-- What you will do --
Retype each of the following entries line for line, keeping every character as it appears.

-- Data records --
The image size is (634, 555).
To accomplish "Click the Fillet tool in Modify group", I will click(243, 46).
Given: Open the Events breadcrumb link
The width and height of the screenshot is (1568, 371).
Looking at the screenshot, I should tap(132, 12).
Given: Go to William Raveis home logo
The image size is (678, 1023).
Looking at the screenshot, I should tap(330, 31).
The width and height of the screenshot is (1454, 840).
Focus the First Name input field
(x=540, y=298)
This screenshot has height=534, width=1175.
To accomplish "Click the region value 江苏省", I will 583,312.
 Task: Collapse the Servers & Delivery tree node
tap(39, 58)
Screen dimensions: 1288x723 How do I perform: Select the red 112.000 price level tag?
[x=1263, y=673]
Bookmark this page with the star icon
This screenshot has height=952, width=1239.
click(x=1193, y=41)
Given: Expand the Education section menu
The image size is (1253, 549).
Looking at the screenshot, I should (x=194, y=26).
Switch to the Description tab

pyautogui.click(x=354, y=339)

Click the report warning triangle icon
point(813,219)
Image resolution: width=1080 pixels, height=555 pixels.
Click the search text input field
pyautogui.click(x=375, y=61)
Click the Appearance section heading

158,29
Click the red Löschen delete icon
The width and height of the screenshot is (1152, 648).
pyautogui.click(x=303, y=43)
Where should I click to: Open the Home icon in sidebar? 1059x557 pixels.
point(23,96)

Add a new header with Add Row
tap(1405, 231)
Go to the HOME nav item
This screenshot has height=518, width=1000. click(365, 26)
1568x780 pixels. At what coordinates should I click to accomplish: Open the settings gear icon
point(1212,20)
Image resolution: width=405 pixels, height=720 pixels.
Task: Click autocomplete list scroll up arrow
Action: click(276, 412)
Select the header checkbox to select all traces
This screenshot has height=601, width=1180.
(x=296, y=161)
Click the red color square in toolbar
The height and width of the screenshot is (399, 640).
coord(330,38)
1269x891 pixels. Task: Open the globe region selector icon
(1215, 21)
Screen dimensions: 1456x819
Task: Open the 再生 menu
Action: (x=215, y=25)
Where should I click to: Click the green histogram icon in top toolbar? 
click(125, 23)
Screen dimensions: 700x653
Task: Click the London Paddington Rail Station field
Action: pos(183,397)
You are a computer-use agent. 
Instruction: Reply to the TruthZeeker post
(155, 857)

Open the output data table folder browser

-- Full response --
The image size is (634, 555).
To accomplish "Click the Fillet tool in Modify group", I will click(243, 46).
Given: Open the Events breadcrumb link
The width and height of the screenshot is (1568, 371).
Looking at the screenshot, I should tap(132, 12).
Given: Go to William Raveis home logo
The image size is (678, 1023).
Looking at the screenshot, I should tap(330, 31).
The width and height of the screenshot is (1454, 840).
Focus the First Name input field
(x=540, y=298)
This screenshot has height=534, width=1175.
To accomplish "Click the region value 江苏省", I will 583,312.
 Task: Collapse the Servers & Delivery tree node
tap(39, 58)
Screen dimensions: 1288x723 How do I perform: Select the red 112.000 price level tag?
[x=1263, y=673]
Bookmark this page with the star icon
This screenshot has height=952, width=1239.
click(x=1193, y=41)
Given: Expand the Education section menu
The image size is (1253, 549).
Looking at the screenshot, I should (x=194, y=26).
Switch to the Description tab

pyautogui.click(x=354, y=339)

Click the report warning triangle icon
point(813,219)
Image resolution: width=1080 pixels, height=555 pixels.
Click the search text input field
pyautogui.click(x=375, y=61)
Click the Appearance section heading

158,29
Click the red Löschen delete icon
The width and height of the screenshot is (1152, 648).
pyautogui.click(x=303, y=43)
Where should I click to: Open the Home icon in sidebar? 1059x557 pixels.
point(23,96)

Add a new header with Add Row
tap(1405, 231)
Go to the HOME nav item
This screenshot has height=518, width=1000. click(365, 26)
1568x780 pixels. At what coordinates should I click to accomplish: Open the settings gear icon
point(1212,20)
Image resolution: width=405 pixels, height=720 pixels.
Task: Click autocomplete list scroll up arrow
Action: click(276, 412)
Select the header checkbox to select all traces
This screenshot has height=601, width=1180.
(x=296, y=161)
Click the red color square in toolbar
The height and width of the screenshot is (399, 640).
coord(330,38)
1269x891 pixels. Task: Open the globe region selector icon
(1215, 21)
Screen dimensions: 1456x819
Task: Open the 再生 menu
Action: (x=215, y=25)
Where should I click to: Click the green histogram icon in top toolbar? 
click(125, 23)
Screen dimensions: 700x653
Task: Click the London Paddington Rail Station field
Action: pos(183,397)
You are a computer-use agent. 
Instruction: Reply to the TruthZeeker post
(155, 857)

Open the output data table folder browser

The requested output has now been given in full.